## WHAT YOU NEED TO DO
Please set down all of the data below verbatim.

## DATA SUPPLIED

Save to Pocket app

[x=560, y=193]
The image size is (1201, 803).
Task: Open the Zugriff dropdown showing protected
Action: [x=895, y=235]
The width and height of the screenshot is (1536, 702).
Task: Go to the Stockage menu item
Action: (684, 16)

## COMPLETED TASK
Save to Pocket app

[x=560, y=193]
The image size is (1201, 803).
Task: Open the Zugriff dropdown showing protected
Action: [x=895, y=235]
The width and height of the screenshot is (1536, 702).
Task: Go to the Stockage menu item
Action: (684, 16)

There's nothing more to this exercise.